Query-Efficient Agentic Graph Extraction Attacks on GraphRAG Systems
- URL: http://arxiv.org/abs/2601.14662v1
- Date: Wed, 21 Jan 2026 05:20:54 GMT
- Title: Query-Efficient Agentic Graph Extraction Attacks on GraphRAG Systems
- Authors: Shuhua Yang, Jiahao Zhang, Yilong Wang, Dongwon Lee, Suhang Wang,
- Abstract summary: Graph-based retrieval-augmented generation (GraphRAG) systems construct knowledge graphs over document collections to support multi-hop reasoning.<n>We study a budget-constrained black-box setting where an adversary adaptively queries the system to steal its latent entity-relation graph.<n>We propose AGEA, a framework that leverages a novelty-guided exploration-exploitation strategy, external graph memory modules, and a two-stage graph extraction pipeline.
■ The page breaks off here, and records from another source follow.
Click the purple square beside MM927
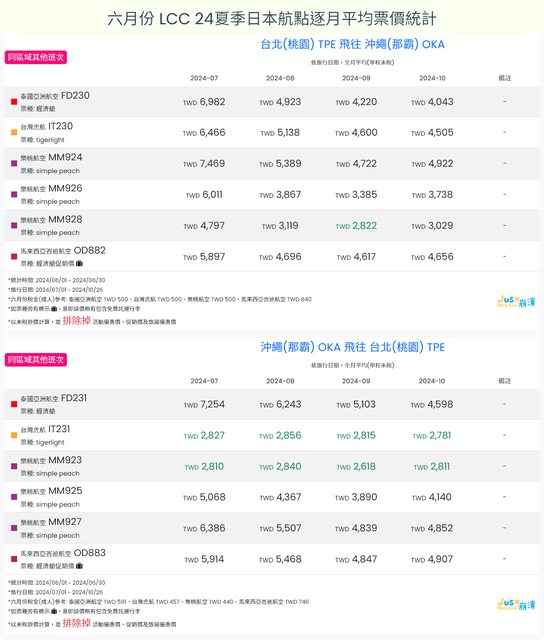 (14, 528)
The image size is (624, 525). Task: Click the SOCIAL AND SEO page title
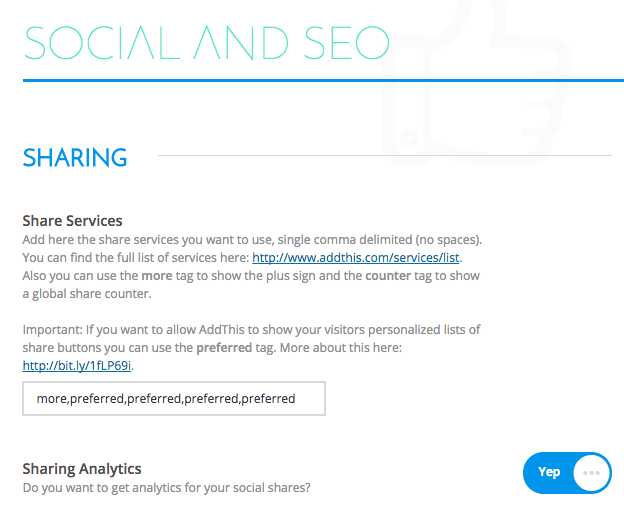tap(207, 43)
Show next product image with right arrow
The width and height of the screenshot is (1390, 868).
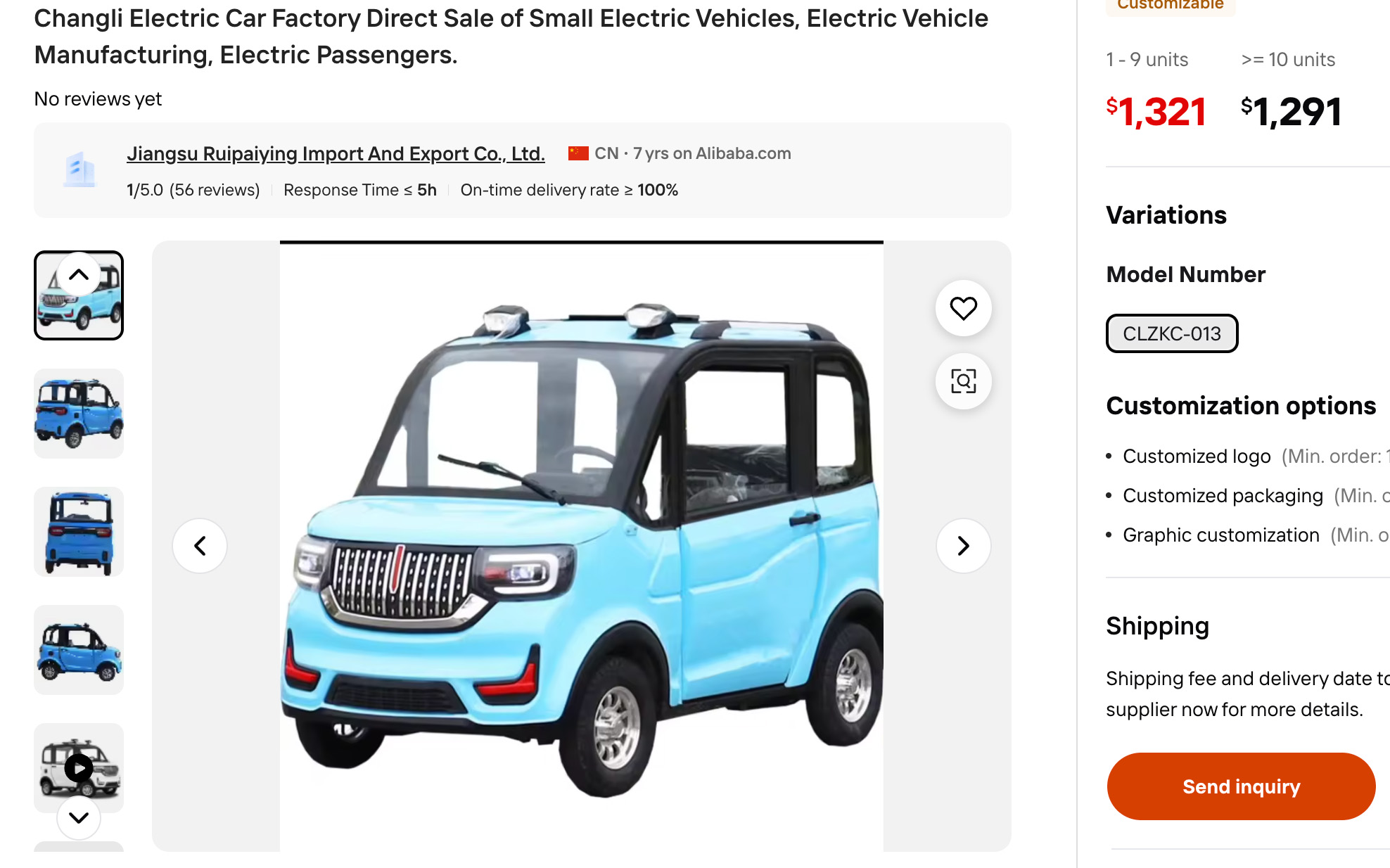tap(963, 546)
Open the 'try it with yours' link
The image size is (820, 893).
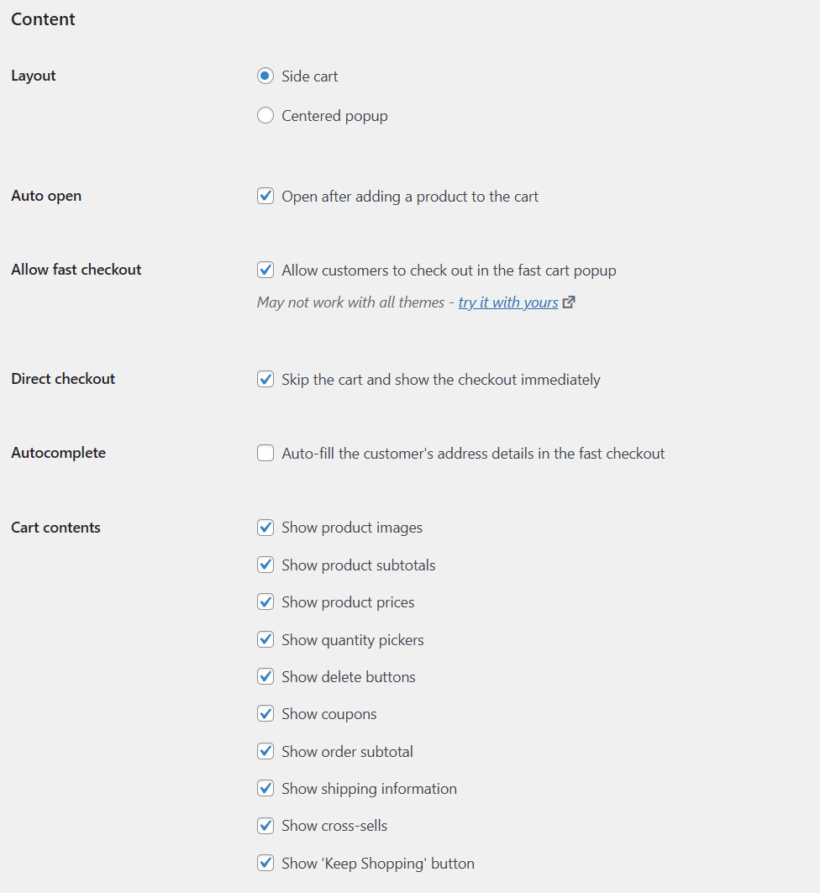coord(508,301)
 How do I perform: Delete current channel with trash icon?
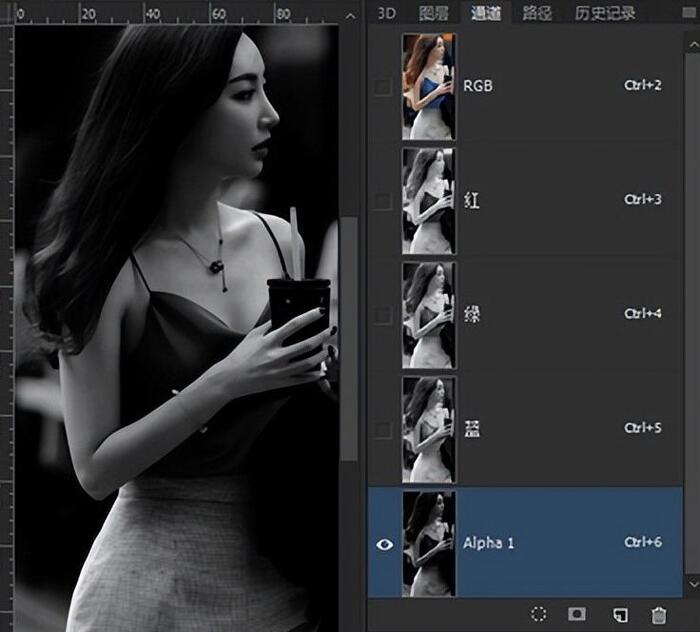[658, 614]
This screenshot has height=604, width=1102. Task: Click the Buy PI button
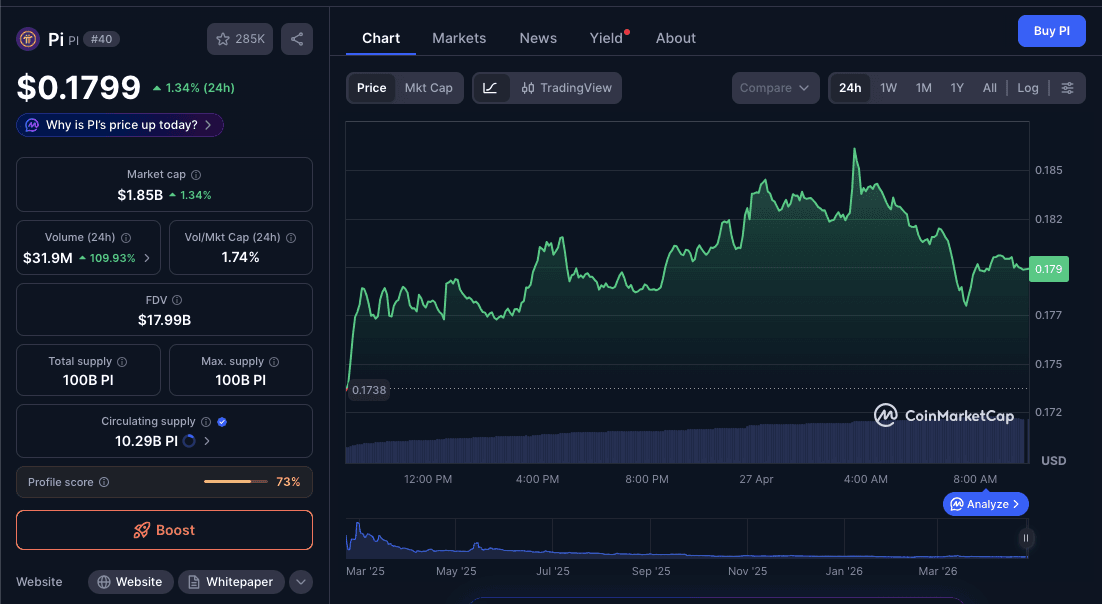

- Score: 29.89127594311822
- License: http://creativecommons.org/licenses/by-nc-sa/4.0/
- Abstract: Graph-based retrieval-augmented generation (GraphRAG) systems construct knowledge graphs over document collections to support multi-hop reasoning. While prior work shows that GraphRAG responses may leak retrieved subgraphs, the feasibility of query-efficient reconstruction of the hidden graph structure remains unexplored under realistic query budgets. We study a budget-constrained black-box setting where an adversary adaptively queries the system to steal its latent entity-relation graph. We propose AGEA (Agentic Graph Extraction Attack), a framework that leverages a novelty-guided exploration-exploitation strategy, external graph memory modules, and a two-stage graph extraction pipeline combining lightweight discovery with LLM-based filtering. We evaluate AGEA on medical, agriculture, and literary datasets across Microsoft-GraphRAG and LightRAG systems. Under identical query budgets, AGEA significantly outperforms prior attack baselines, recovering up to 90% of entities and relationships while maintaining high precision. These results demonstrate that modern GraphRAG systems are highly vulnerable to structured, agentic extraction attacks, even under strict query limits.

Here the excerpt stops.